+++ Passage to read +++

While any industry can hire lobbyists, few can marshal tens of thousands of older citizens to accuse politicians of trying to take away their lifelines. That ability, say lawmakers and their staff members, is the real clout of home medical equipment companies and other industries that sell to the elderly.

When Congress proposed cutting oxygen payments last year, for instance, trade groups and companies began warning patients that if the law changed, there might be no one to repair their equipment or provide emergency services.

'I’m scared to death that they are going to cut us off,' said Beverly Karagin of Morning Sun, Iowa, whose husband has used oxygen equipment for about 11 years. Mrs. Karagin wrote her senators and congressman after her oxygen delivery company told her about proposed payment cuts, she said.

'If something goes wrong with the machine and Medicare won’t pay to repair it, my husband could die,' Mrs. Karagin said in an interview. 'I told them that this is a matter of life and death.'

Lawmakers say such fears are unfounded. After patients take ownership of the equipment, Medicare pays for repairing machines and backup systems.

Even so, last year 'our office received over a thousand phone calls from oxygen patients in two days, and all of them said they were going to die if we passed this law,' said a high-ranking Congressional staff member who requested anonymity because he was not authorized to speak to the media.

+++ Data excerpts +++

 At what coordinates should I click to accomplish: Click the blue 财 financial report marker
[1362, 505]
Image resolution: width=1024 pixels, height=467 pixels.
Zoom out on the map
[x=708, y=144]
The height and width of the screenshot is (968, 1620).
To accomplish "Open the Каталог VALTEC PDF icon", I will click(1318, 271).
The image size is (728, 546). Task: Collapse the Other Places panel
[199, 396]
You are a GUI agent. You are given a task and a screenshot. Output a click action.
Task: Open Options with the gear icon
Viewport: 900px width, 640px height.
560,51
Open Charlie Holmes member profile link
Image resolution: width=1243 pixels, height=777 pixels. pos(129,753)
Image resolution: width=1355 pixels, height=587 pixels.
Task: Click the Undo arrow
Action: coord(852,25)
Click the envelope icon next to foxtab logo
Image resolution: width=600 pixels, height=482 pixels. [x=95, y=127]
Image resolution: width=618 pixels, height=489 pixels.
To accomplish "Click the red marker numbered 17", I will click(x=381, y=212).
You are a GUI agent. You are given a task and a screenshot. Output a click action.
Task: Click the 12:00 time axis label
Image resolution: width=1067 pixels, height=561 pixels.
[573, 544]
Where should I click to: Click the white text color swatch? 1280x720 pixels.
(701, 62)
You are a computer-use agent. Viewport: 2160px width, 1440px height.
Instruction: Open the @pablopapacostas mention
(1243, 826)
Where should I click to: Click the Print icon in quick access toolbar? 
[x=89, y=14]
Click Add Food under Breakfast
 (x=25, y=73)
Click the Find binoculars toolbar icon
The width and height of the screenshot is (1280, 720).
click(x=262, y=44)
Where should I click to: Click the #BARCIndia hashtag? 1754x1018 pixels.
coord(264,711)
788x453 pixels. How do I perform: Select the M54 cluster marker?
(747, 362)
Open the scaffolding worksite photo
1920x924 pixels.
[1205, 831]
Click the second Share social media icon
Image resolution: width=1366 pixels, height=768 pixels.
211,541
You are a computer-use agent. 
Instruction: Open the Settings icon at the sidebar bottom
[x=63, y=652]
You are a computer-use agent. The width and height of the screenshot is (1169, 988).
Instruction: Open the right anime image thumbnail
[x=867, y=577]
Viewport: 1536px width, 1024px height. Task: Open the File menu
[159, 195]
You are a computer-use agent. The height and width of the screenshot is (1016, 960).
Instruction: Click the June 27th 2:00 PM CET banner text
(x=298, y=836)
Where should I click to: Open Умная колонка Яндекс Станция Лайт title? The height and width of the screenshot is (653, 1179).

+++

### What you need to do:
In the passage on proposed oxygen payment cuts, how long has Beverly Karagin's husband used oxygen equipment?

### Solution for this exercise:
About 11 years.